Die Statistik lügt nicht: 58 % Feldwurfquote, 46 % von außen, nur neun Ballverluste. Trier dagegen verharrt bei 41 % und kassiert die höchste Niederlage der Saison. „Wir haben versucht, Tempo zu machen, aber sie haben uns immer wieder in die Halbjagd geschickt“, sagt Gladiators-Guard Brandon Childress nach dem Spiel. „Wenn Bamberg so heiß ist, brauchst du entweder einen besseren Tag oder einen Feuerwehrplan – wir hatten beides nicht.“

Philipp höhne nutzt die halbzeit-bühne
Während die Arena im dritten Viertel erneut die 100-Dekibel-Marke sprengt, steht Geschäftsführer Philipp Höhne zwischen den Mikrofonen von Dyn und spricht Klartext. Geht der Pokalsieger auseinander, weil Scouts sich die Karten stapeln? „Wir wollen jeden einzelnen Spieler halten, aber der Agent schaut aufs Portfolio, die Familie auf die Stadt, der Spieler auf seine Karriere“, sagt Höhne. „Wir führen Gespräche, seitdem die Blätter fallen – das ist normal. Nur weil jetzt alle davon sprechen, ist es nicht plötzlich eine Krise.“
Die Vergleiche mit Aktien und Depot mag er nicht loswerden. „Manchmal verkaufst du zu früh, manchmal zu spät. Unser Job ist es, das Timing zu treffen.“ Klingt nach nüchternem Controlling, ist in Wahrheit ein Seiltanz zwischen Budget, Ego und Zukunftsvision. Denn wer nach Watson, Clarendon oder Heckmann greift, weiß: Bamberg liefert Qualität ab, und Qualität hat ihren Preis.

Die stimmung trägt – auch ohne gavel
Anton Gavel fehlt physisch, nicht mental.
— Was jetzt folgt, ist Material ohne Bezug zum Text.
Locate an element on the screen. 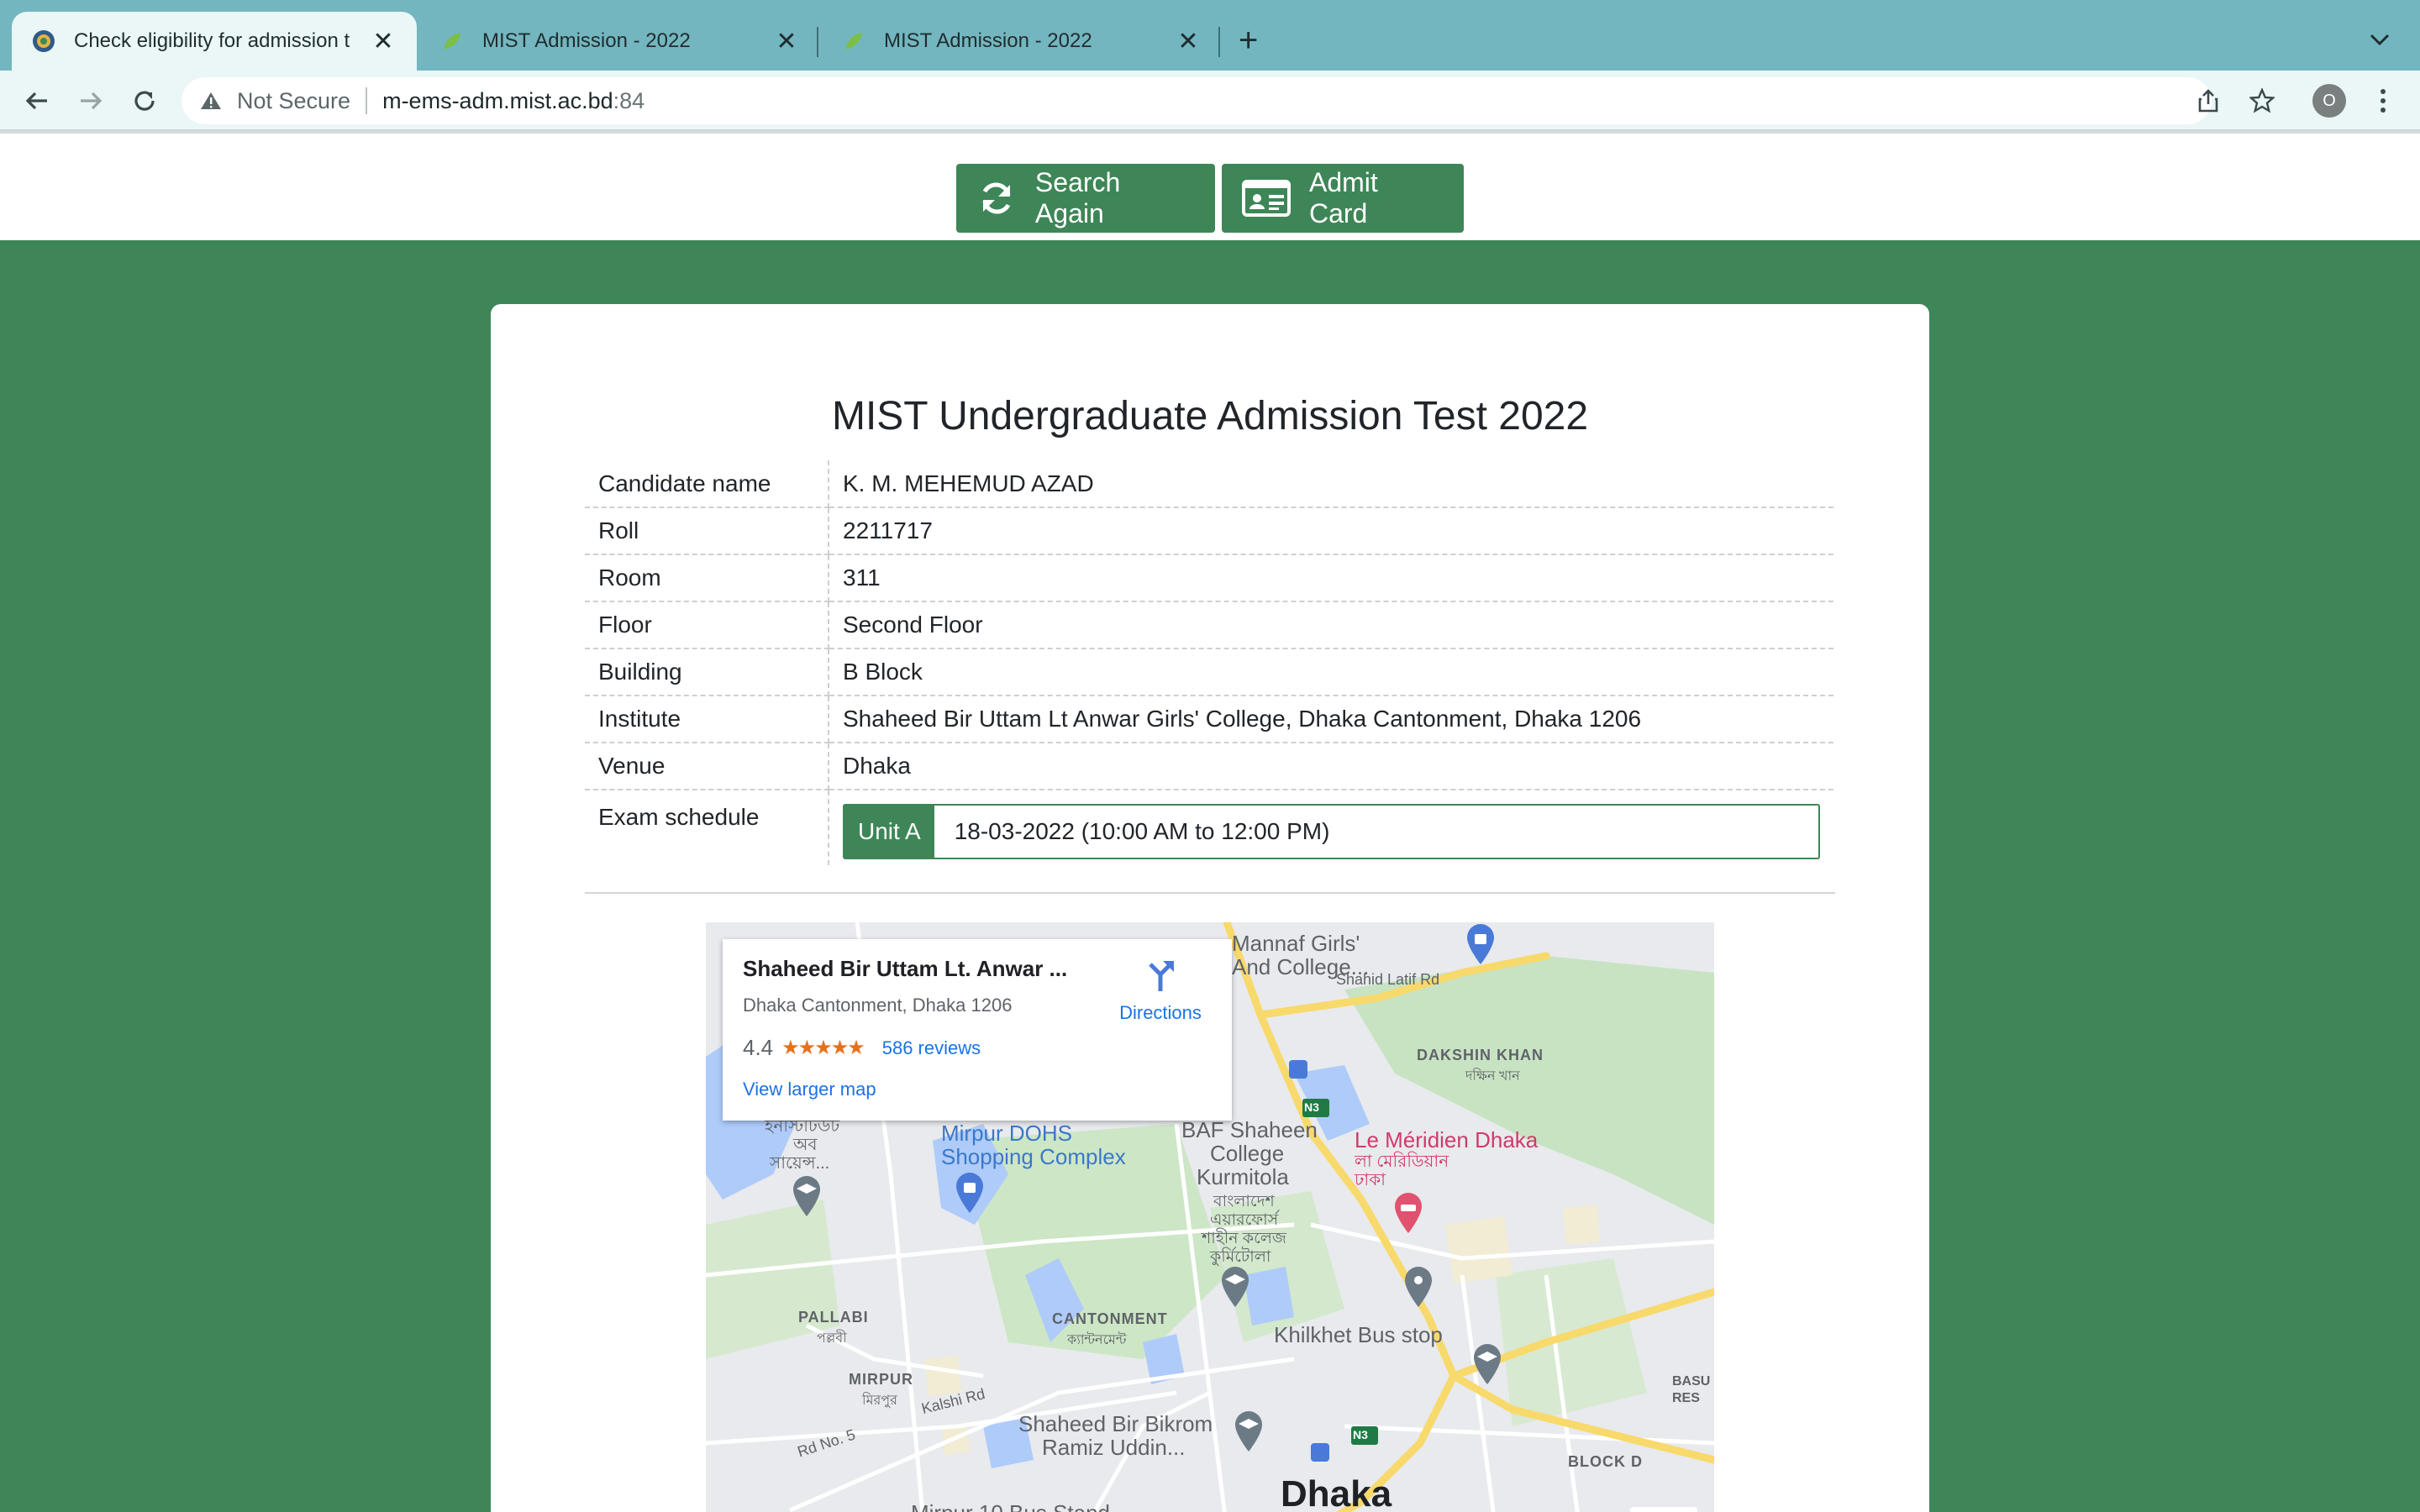  map-label: Mirpur 10 Bus Stand is located at coordinates (1011, 1506).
Die Spieler berichten, dass er per Video reinfunkt, Sätze schickt, Zuordnungen korrigiert. „Wir wissen, was er von uns will“, sagt Kapitän Leon Kratzer. „Und wir wissen, was wir uns selbst schulden.“ Das klingt nach Selbststeuerung, ist aber auch ein Vertrauensbeweis: Der Coach baut auf seine Leaders, und die liefern. Besonders Robinson – 24 Punkte, 8 Assists, Plus-28 im Plus-Minus – spielt sich in die MVP-Gespräche.
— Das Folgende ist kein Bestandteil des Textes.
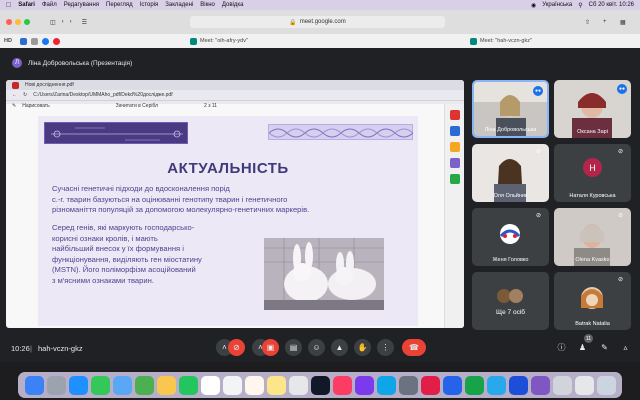 The width and height of the screenshot is (640, 400). I want to click on info-icon: ⓘ, so click(562, 348).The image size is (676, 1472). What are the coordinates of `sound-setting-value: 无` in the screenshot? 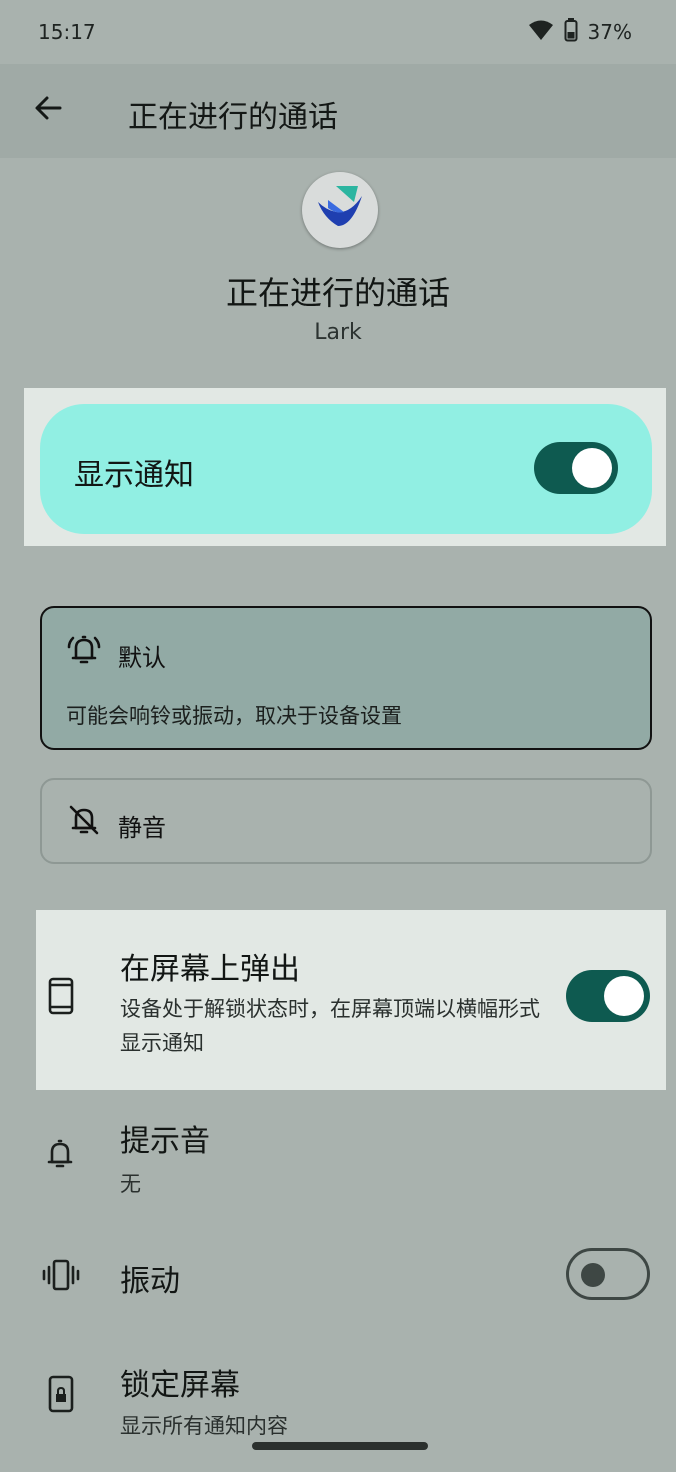 It's located at (130, 1184).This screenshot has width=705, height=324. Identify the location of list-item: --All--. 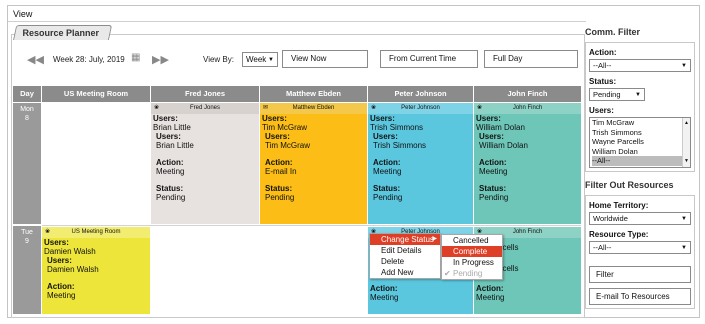
(641, 161).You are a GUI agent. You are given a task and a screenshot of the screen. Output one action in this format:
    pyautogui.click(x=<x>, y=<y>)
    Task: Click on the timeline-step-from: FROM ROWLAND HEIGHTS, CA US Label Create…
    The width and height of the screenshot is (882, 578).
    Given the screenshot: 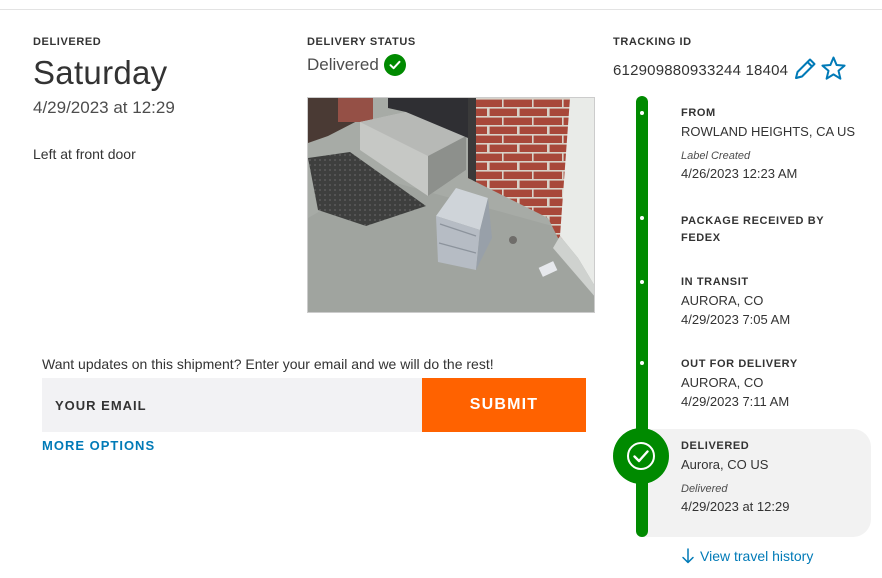 What is the action you would take?
    pyautogui.click(x=771, y=144)
    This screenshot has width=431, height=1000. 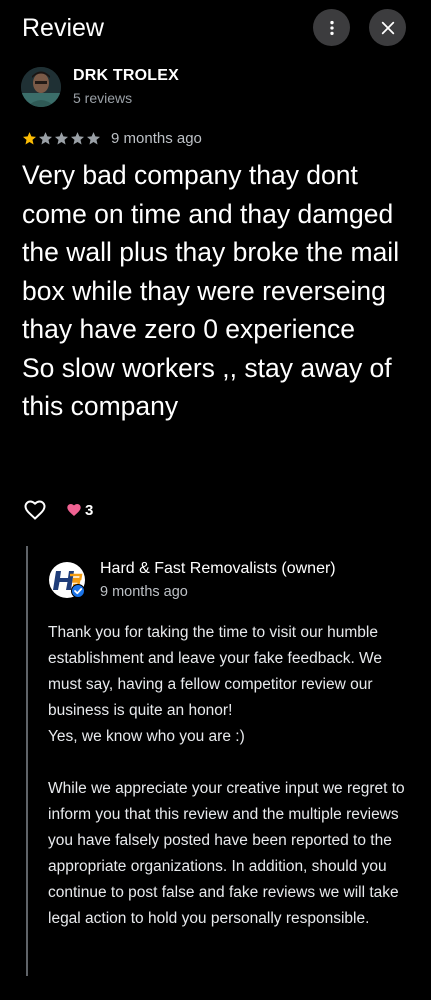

Die 106,2 Dezibel sind nur ein Wert, doch sie zeigen: Die Fans spüren, dass hier gerade etwas entsteht, das größer ist als ein einzelnes Spiel. Bamberg ist nicht mehr der Underdog, der zufällig einen Pokal mitnimmt. Bamberg ist wieder ein Heimmacht, vor allem aber eine Gruppe, die weiß, wie man Schmerz, Lärm und Erwartung in Punkte umrechnet.
Der Lauf hält bei 13 Siegen in 15 Partien. Die nächste Woche bringt Ulm, dann Berlin. Gavel wird wieder auf der Bank sitzen – oder auch nicht. Die Baskets haben bewiesen: Die Systeme laufen, die Köpfe sind klar, die Arena ist ein Kessel. Und Kessel verlieren selten die Kontrolle über ihre Hitze.